▶ **Work task**: Print the entries exactly as they appear, and omit any images.

(Beginning of Data extracts)

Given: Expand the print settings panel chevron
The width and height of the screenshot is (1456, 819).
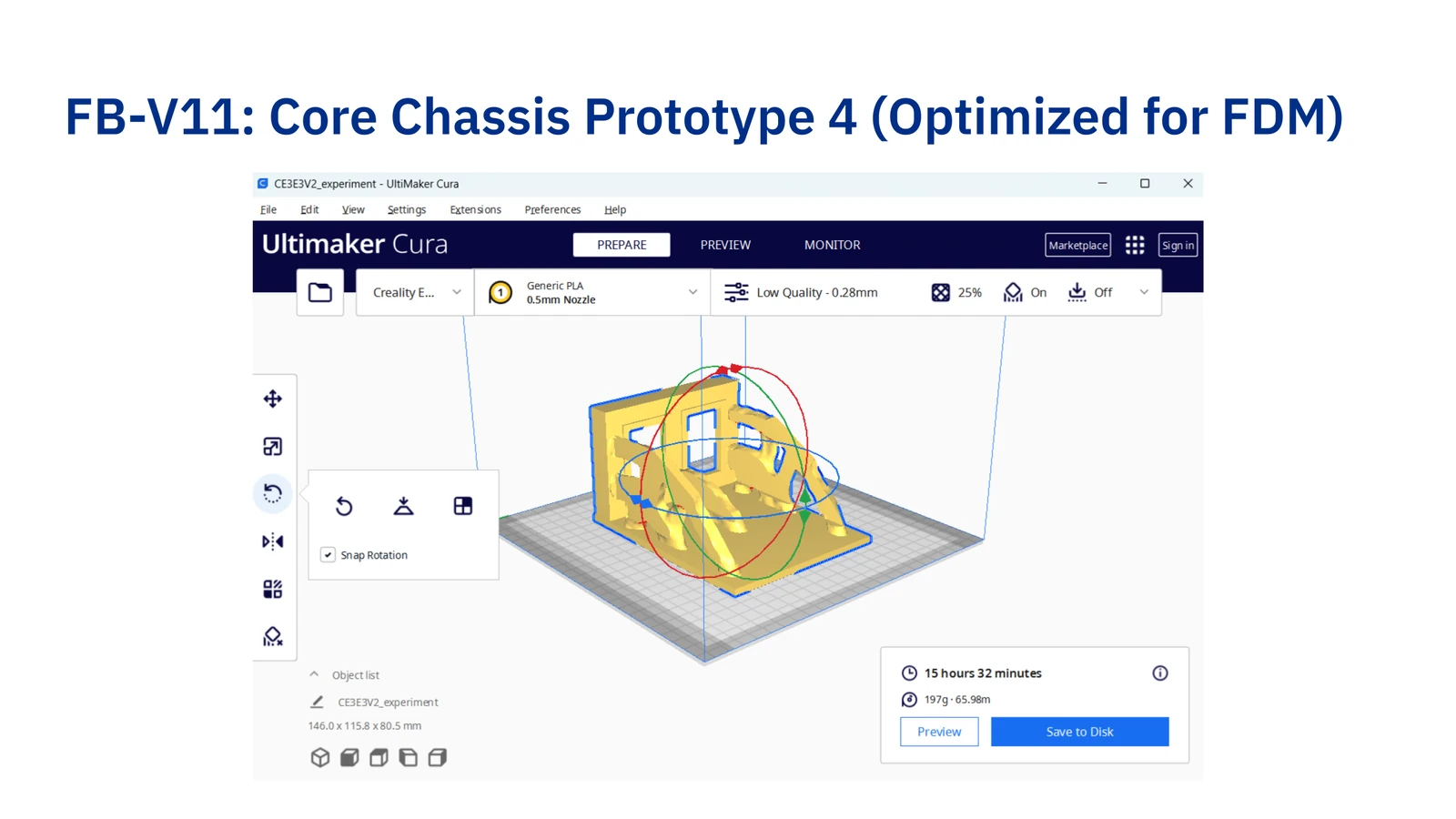Looking at the screenshot, I should (1144, 292).
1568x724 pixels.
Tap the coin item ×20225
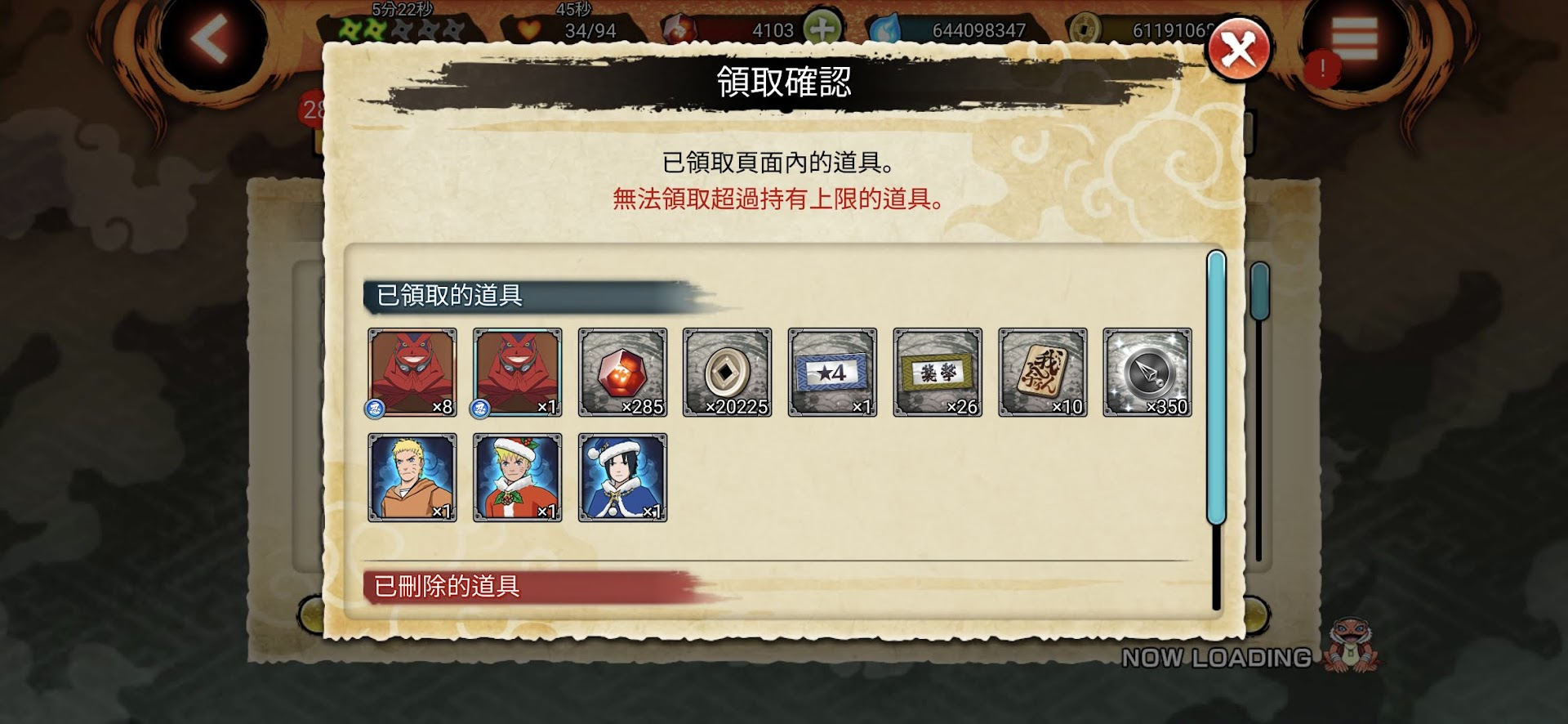[x=727, y=373]
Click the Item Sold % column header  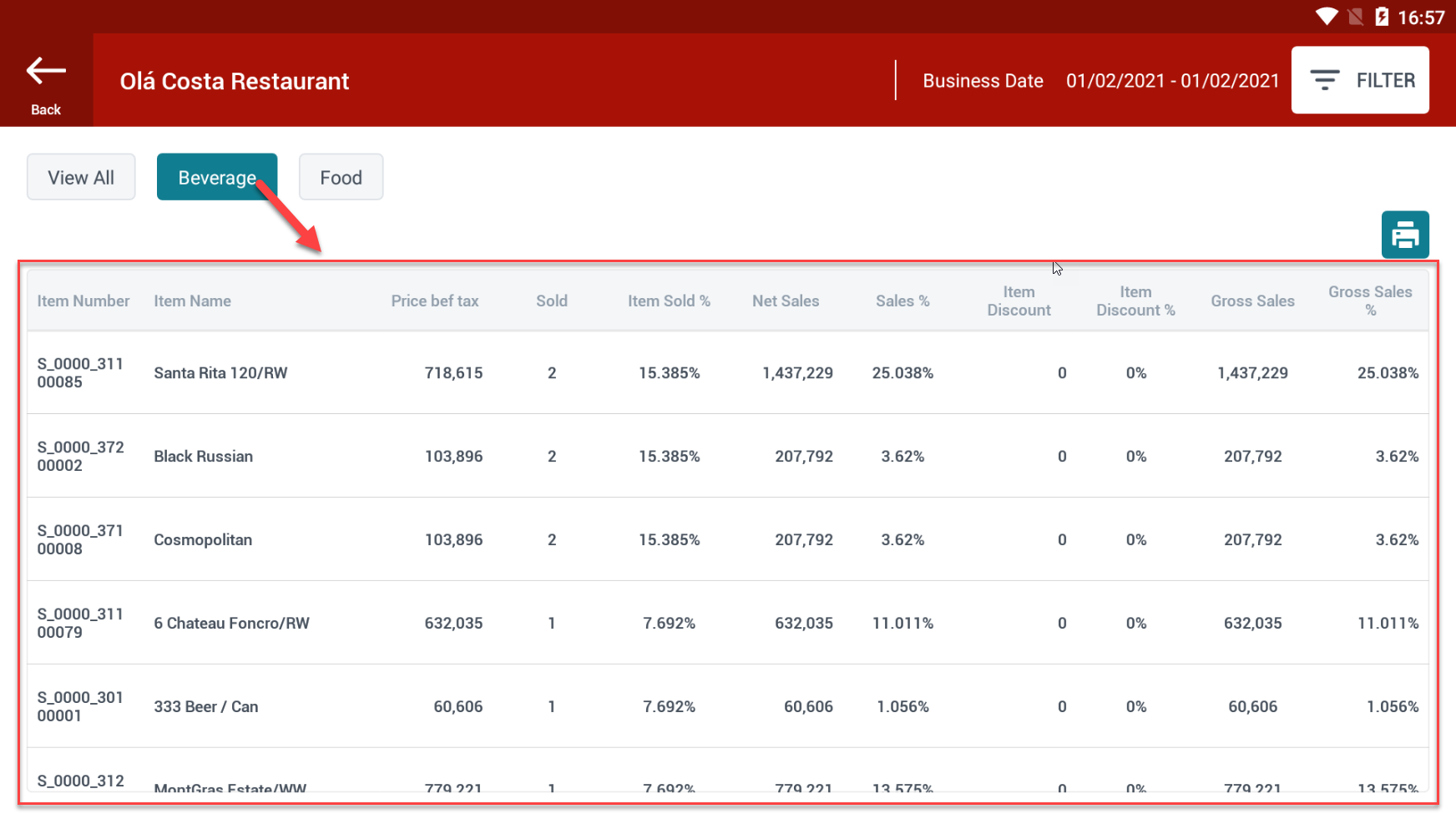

(End of Data extracts)

▶ **Result below**:
Given: Expand the print settings panel chevron
The width and height of the screenshot is (1456, 819).
Looking at the screenshot, I should (1144, 292).
1568x724 pixels.
Tap the coin item ×20225
[x=727, y=373]
Click the Item Sold % column header  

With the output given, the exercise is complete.